» **DIRECTION**
Please reproduce, word for word, the part of the text on face forgery detectors starting at "CORE [35], RECCE" and ending at "forgery detection models.".

Liang et al. [27] proposes a disentanglement framework for content information removal, but their model is still prone to overfitting to method-specific patterns, leading to the limitation of the generalization. On the contrary, the disentanglement framework we proposed is designed to learn generalizable features across different forgeries by the multi-task learning strategy, thereby achieving improved generalization performance.

Face X-ray [23] and FWA [25] use blended artifacts in forgeries to achieve generalization. However, these two methods have limited generalization ability when the patterns in the training and testing datasets differ. This is because Face X-ray learns to identify the boundary patterns that are sensitive to the post-processing operations varying in different datasets. On the contrary, our proposed framework learns common representations that are not dependent on specific post-processing operations.

SRM [30], SPSL [28], and F3Net [36] utilize frequency components of images to distinguish between forgeries and pristine images. However, the experimental results show that their generalization performance is inferior to the proposed approach. This could be due to the fact that these frequency cues that are effective on the FF++ may not generalize to other datasets with different post-processing steps.

CORE [35], RECCE [6], SLADD [7] are recent detectors that focus on different detection algorithms: loss design, reconstruction learning, and adversarial training. However, these detectors could still be disrupted by unrelated factors such as race, gender, or identity because they operate in the entire feature space, which inevitably includes these unrelated aspects (similarly indicated in previous work [54]). From Tab. 1, our UCF (82.8%) largely outperforms SLADD (78.2%) in terms of the average AUC.

Finally, Xception [37] serves as a CNN baseline and does not incorporate any augmentation, disentanglement, feature engineering, or frequency information. Its performance drops dramatically in the case of unseen forgeries, highlighting the importance of incorporating these techniques in face forgery detection models.

» **SUPPLIED MATERIAL**
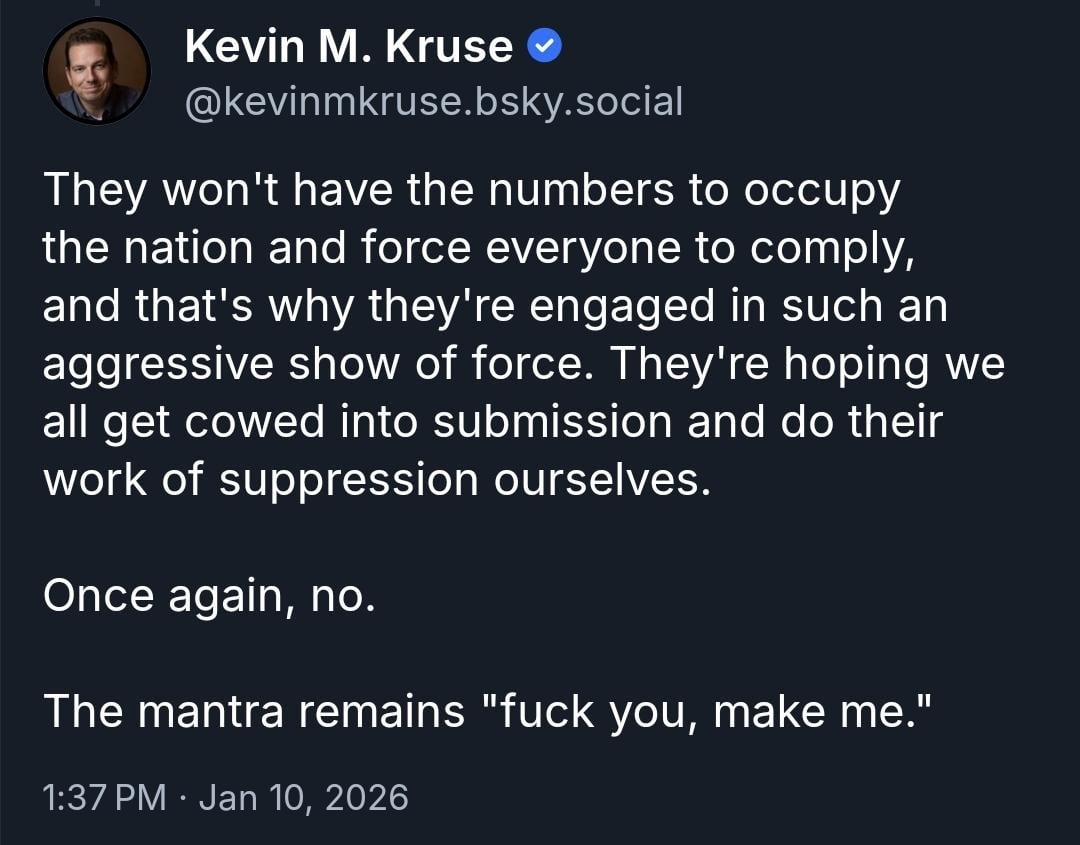Click the Jan 10, 2026 post date

coord(304,797)
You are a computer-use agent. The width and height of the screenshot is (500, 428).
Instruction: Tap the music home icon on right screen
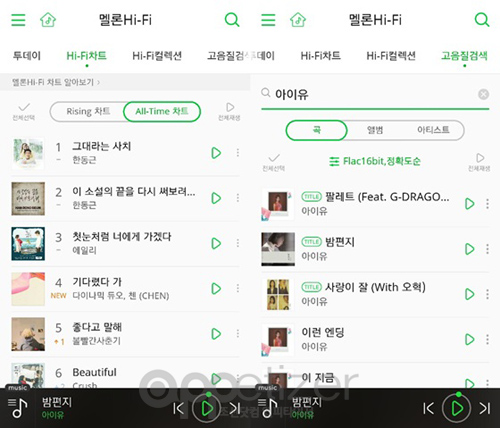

» **SOLUTION FOR THIS EXERCISE**
CORE [35], RECCE [6], SLADD [7] are recent detectors that focus on different detection algorithms: loss design, reconstruction learning, and adversarial training. However, these detectors could still be disrupted by unrelated factors such as race, gender, or identity because they operate in the entire feature space, which inevitably includes these unrelated aspects (similarly indicated in previous work [54]). From Tab. 1, our UCF (82.8%) largely outperforms SLADD (78.2%) in terms of the average AUC.

Finally, Xception [37] serves as a CNN baseline and does not incorporate any augmentation, disentanglement, feature engineering, or frequency information. Its performance drops dramatically in the case of unseen forgeries, highlighting the importance of incorporating these techniques in face forgery detection models.